Sitting in her office adorned with memories from her career at the Waterloo Region District School Board, Coordinating Superintendent Lila Read (now Associate Director) reflected on the path that led her to this position. When she started nearly 25 years ago as a continuing education night school teacher, she never would have predicted she would end up where she is today. “I didn’t even know what a superintendent was when I started as a teacher, frankly,” Read said with a laugh.
Read’s decades of dedication and commitment to student success have not gone unnoticed. The Ontario Public Supervisory Officers’ Association (OPSOA) in 2019 presented her with the Distinguished Leadership Award. The award, presented annually, recognizes an outstanding member of OPSOA who has demonstrated extraordinary ability and leadership in the field of public education across the province, and in their local school system.

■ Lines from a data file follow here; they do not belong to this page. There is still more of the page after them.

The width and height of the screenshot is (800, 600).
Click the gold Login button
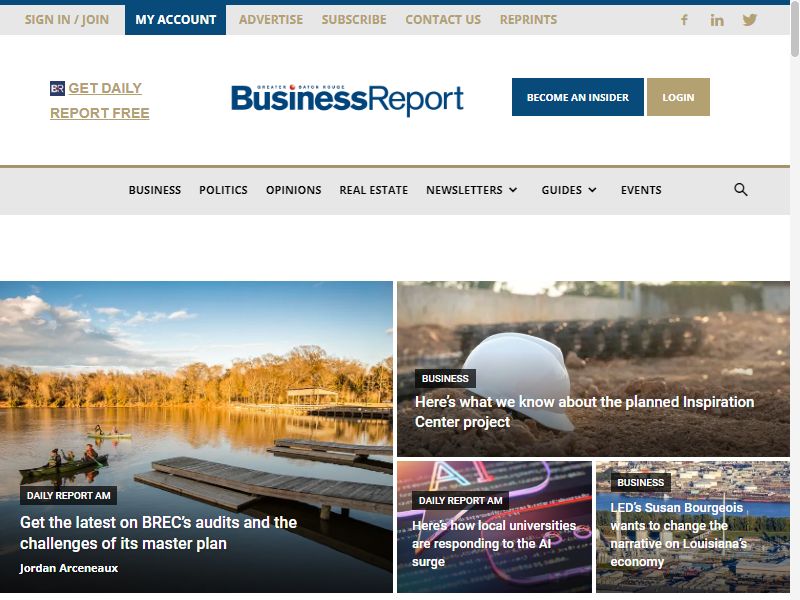678,97
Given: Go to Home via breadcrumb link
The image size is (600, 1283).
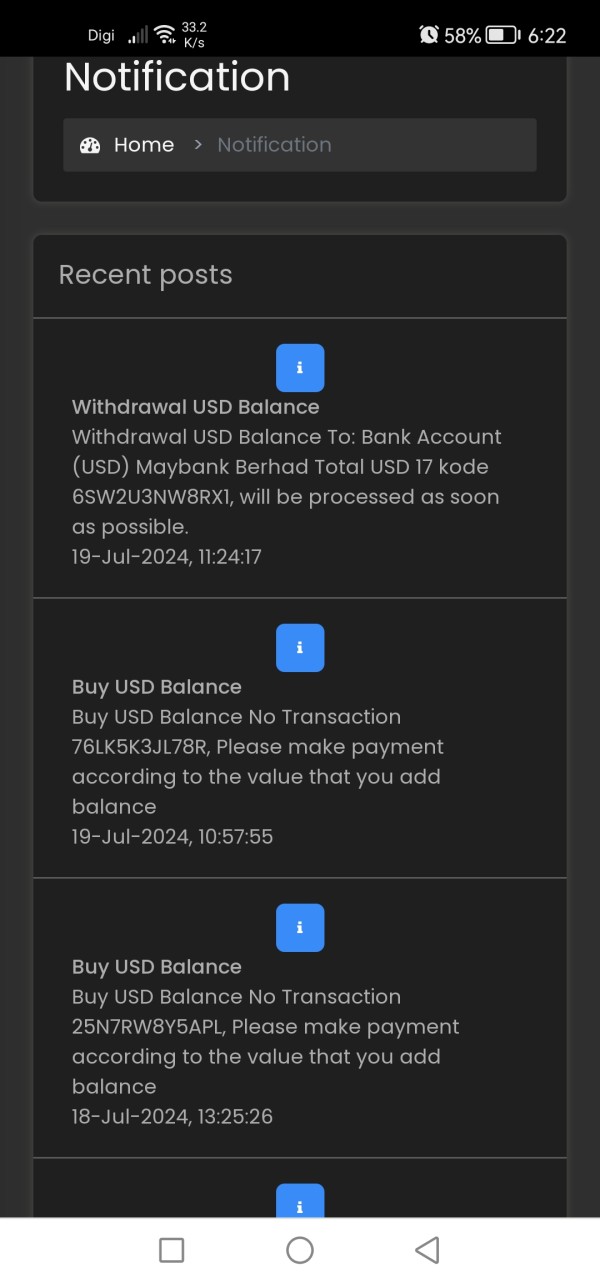Looking at the screenshot, I should (x=144, y=145).
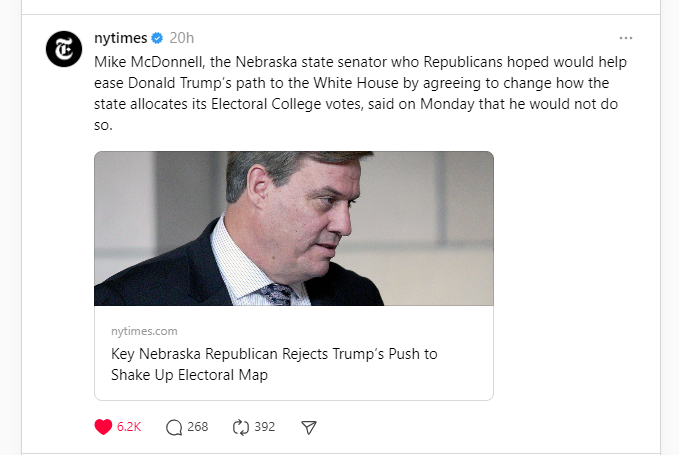
Task: Click the man's tie in the article image
Action: 277,294
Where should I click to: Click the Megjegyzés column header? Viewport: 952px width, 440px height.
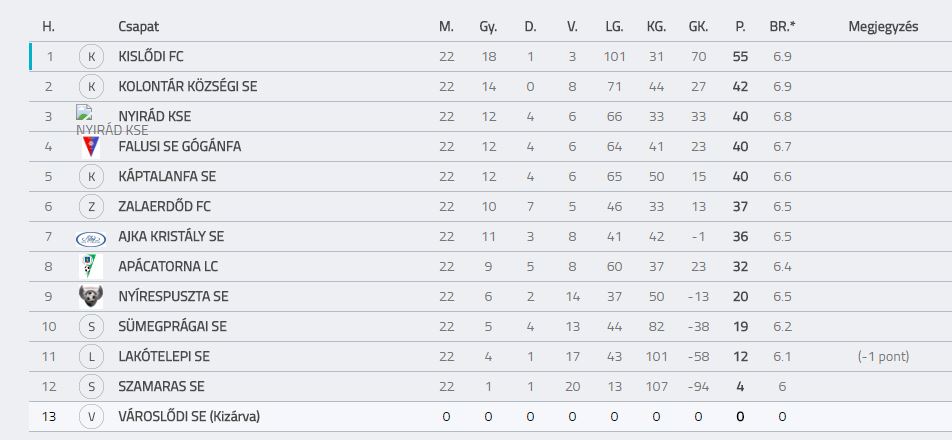coord(883,27)
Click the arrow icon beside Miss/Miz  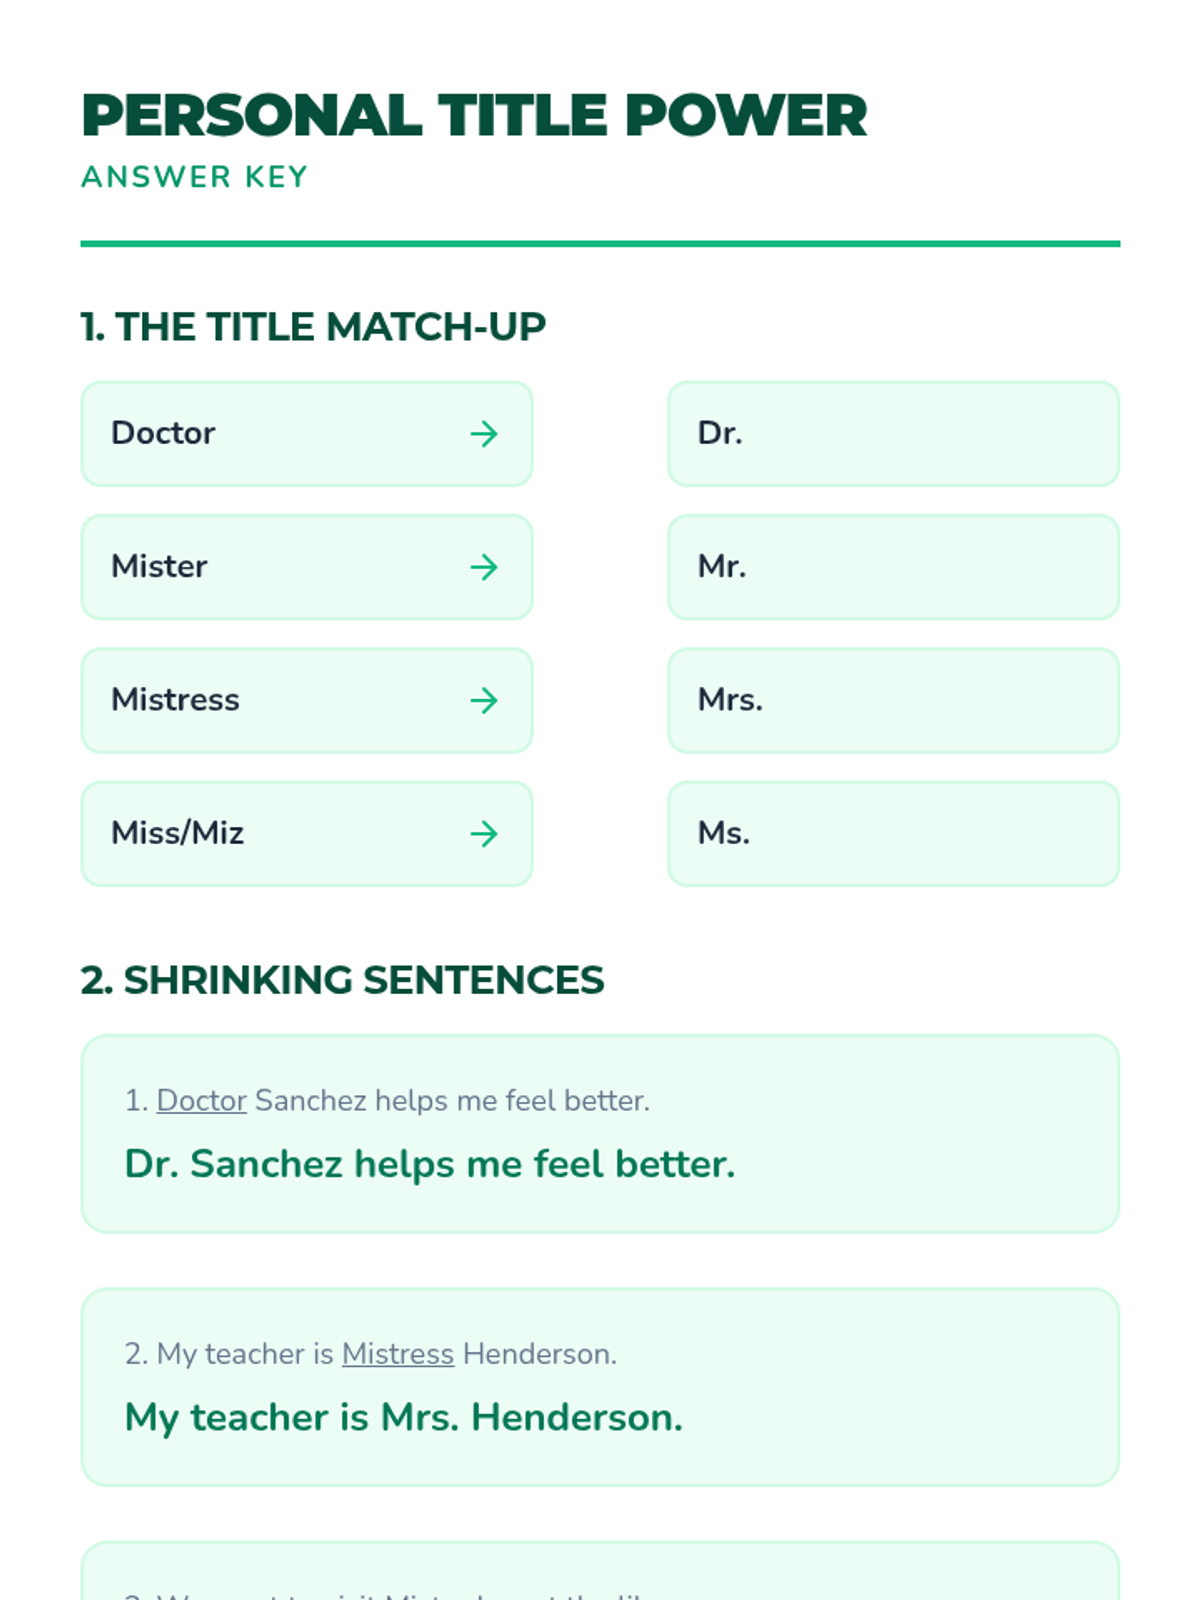[484, 834]
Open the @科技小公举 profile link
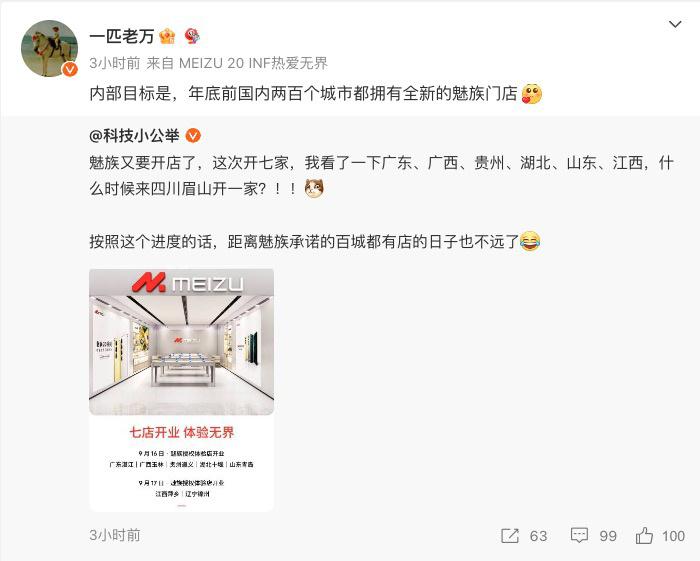This screenshot has height=561, width=700. (x=134, y=136)
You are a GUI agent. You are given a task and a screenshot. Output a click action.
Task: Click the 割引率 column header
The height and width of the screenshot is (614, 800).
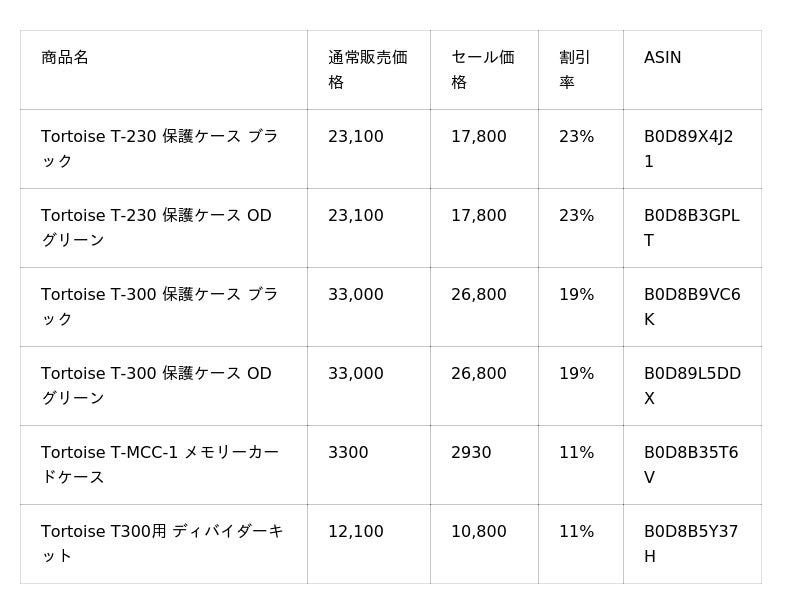574,70
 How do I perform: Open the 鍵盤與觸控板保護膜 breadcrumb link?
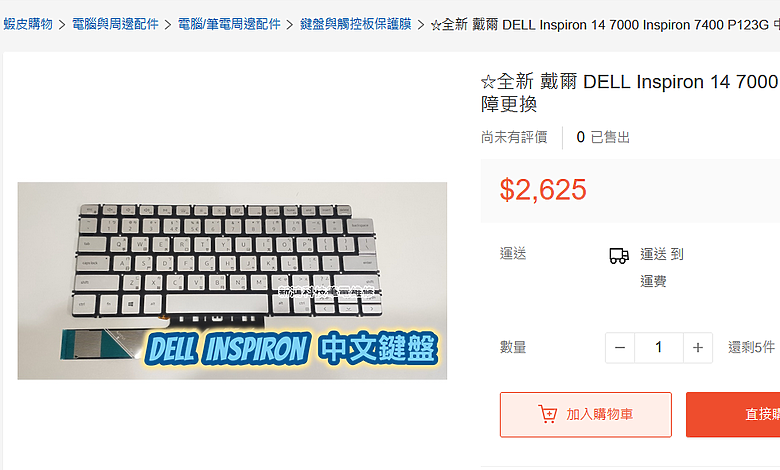click(x=356, y=24)
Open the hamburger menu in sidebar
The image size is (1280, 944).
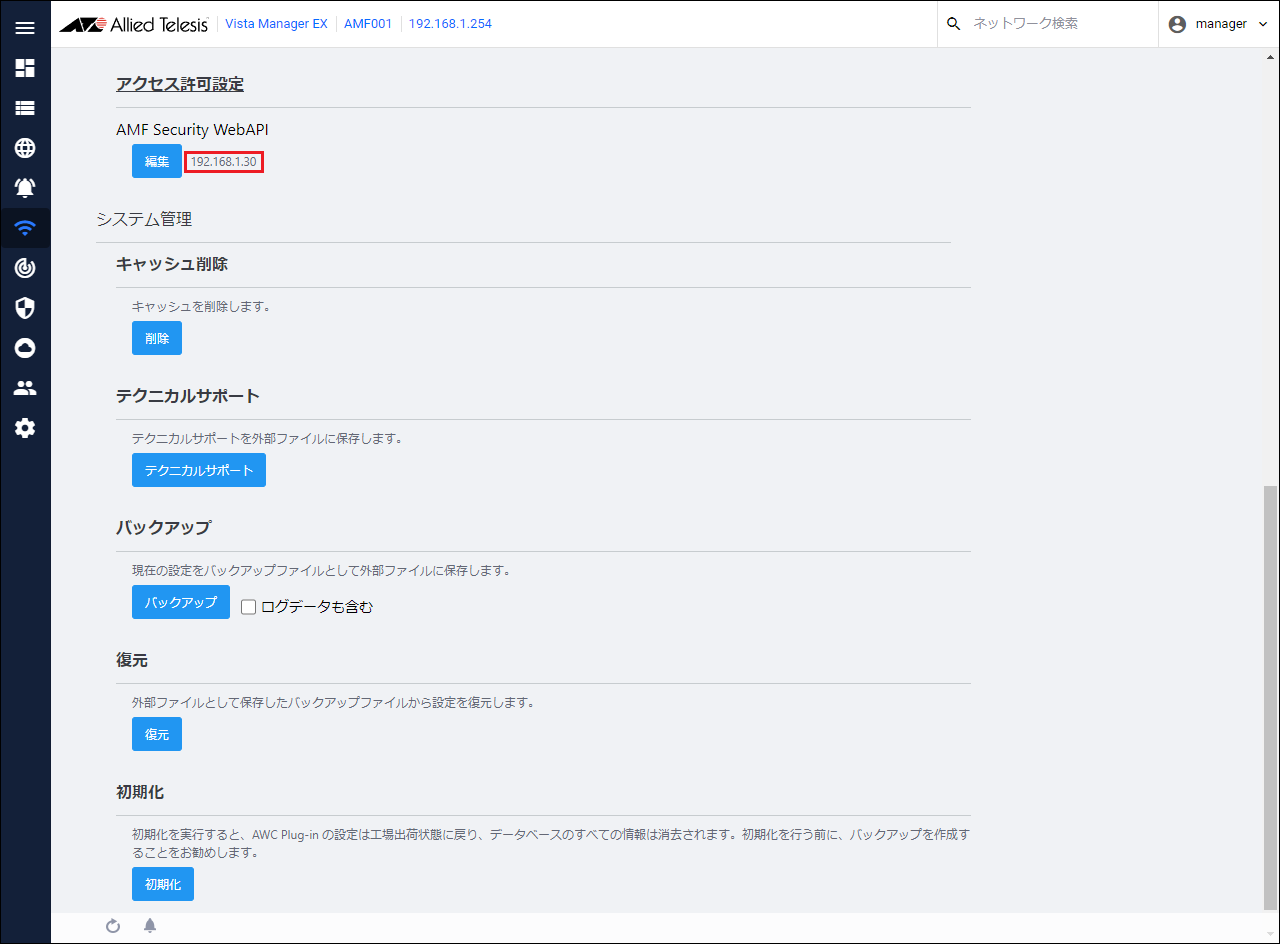[x=25, y=28]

“OPSOA is delighted to honour Lila with the presentation of the Distinguished Leadership Award,” said Joy Badder, Executive Director of OPSOA. “Lila is a respected member of OPSOA who consistently shares her talents and expertise with her colleagues as well as aspiring leaders from across the province.”
During her eight years as a member of OPSOA, Read has demonstrated these traits in spades. From mentoring future supervisory officers, to teaching the Supervisory Officer qualification program, OPSOA cited a variety of reasons why they chose Read to receive this year’s award. They made special mention of her efforts to engage the broader community and collaborate with internal and external stakeholders in the development and implementation of the WRDSB strategic plan, which have helped to ensure no voice goes unheard.
A small trinket sitting on Read’s desk is inscribed “Stay Humble” – a reminder that she takes to heart. For her, winning this award is not a reflection of her own accomplishments, but those of the entire team at the WRDSB. “When I accept the award it really is on behalf of the team,” Read said. “For me, it’s about all of those people along the way that have been part of the growth journey for me.” She credits not only her current colleagues on the senior team, but all those people throughout her career, including parents, community partners, administrative assistants, office staff, custodians, CYWs, EAs, teachers, students, administrators, and trustees with helping her achieve all that she has. “I’m so humbled,” Read said. “That we get to do this work every day is amazing and I am so grateful.”
In her 24 years with the WRDSB, Read has served in a variety of roles, including as a teacher, system administrator, vice-principal, principal, and now, superintendent. Throughout her career, her motivation in each of her roles has been student success – every student every day. “For me, it’s always been about the students and trying to ensure that each and every student is successful,” Read said. “In every role that I’ve had, I’ve tried to keep that as my guiding light.”
Building relationships and connecting with students and communities who experience being marginalized has always been a priority to Read, but as she explained, the learning journey is an ongoing one. Understanding her own bias and privilege, and how it influences decisions and interactions has been a part of her learning. “The purpose of public education is to create more equitable outcomes for all students, and this means learning about how to create more equitable conditions that lead to these outcomes,” said Read.
Continuous learning is a theme that has run throughout Read’s career at the WRDSB. As part of her role as a member of OPSOA, Read acts as a mentor for new superintendents in other boards across Ontario. “You want to give back in the way that’s been given to you,” said Read. “I had a lot of really great mentors along the way.” She has deep gratitude for the people that believed in her throughout her career and wants to offer the same for future leaders in public education. Interestingly, she explains that although mentoring is about giving back, she has learned a lot from those she is mentoring. “It really is such a reciprocal kind of relationship,” Read said.
When asked what helps the WRDSB stand apart from other boards, Read pointed to the relationships that exist within the board and the community in Waterloo Region. The support that the board receives from community organizations, families, the public and members of our school communities is critical to supporting our students in meeting with success. “We can’t do this complex work alone – our community is ‘all-in’ on public education – they’re really invested,” Read said.
Read’s ability to build relationships with members of the community goes beyond families and community groups, as OPSOA highlighted in their decision. She has worked to establish ongoing, mutually beneficial relationships with companies such as Google and Plasticity. These innovative companies are emblematic of Waterloo Region, Read explained. “If there’s a common thread that runs throughout our history in Waterloo Region…we are a community of innovators and builders,” she said. “It’s about all of us coming together with common goals and common thinking.” The challenge she sees for innovators going forward is creating a more equitable and inclusive community: How can innovative thinking and community partnerships help us design and build a more inclusive and equitable community for all?
Read’s award and her decades of experience point to the strength of her commitment to being a lifelong learner and helping to position the organization as a learning organization. As she explains, this learning cannot take place at an individual level, but rather it takes a team effort to improve an organization and create a better experience for each and every student. “Continuous improvement takes continuous learning,” said Read. “If you position yourself as a learner the possibilities are endless.”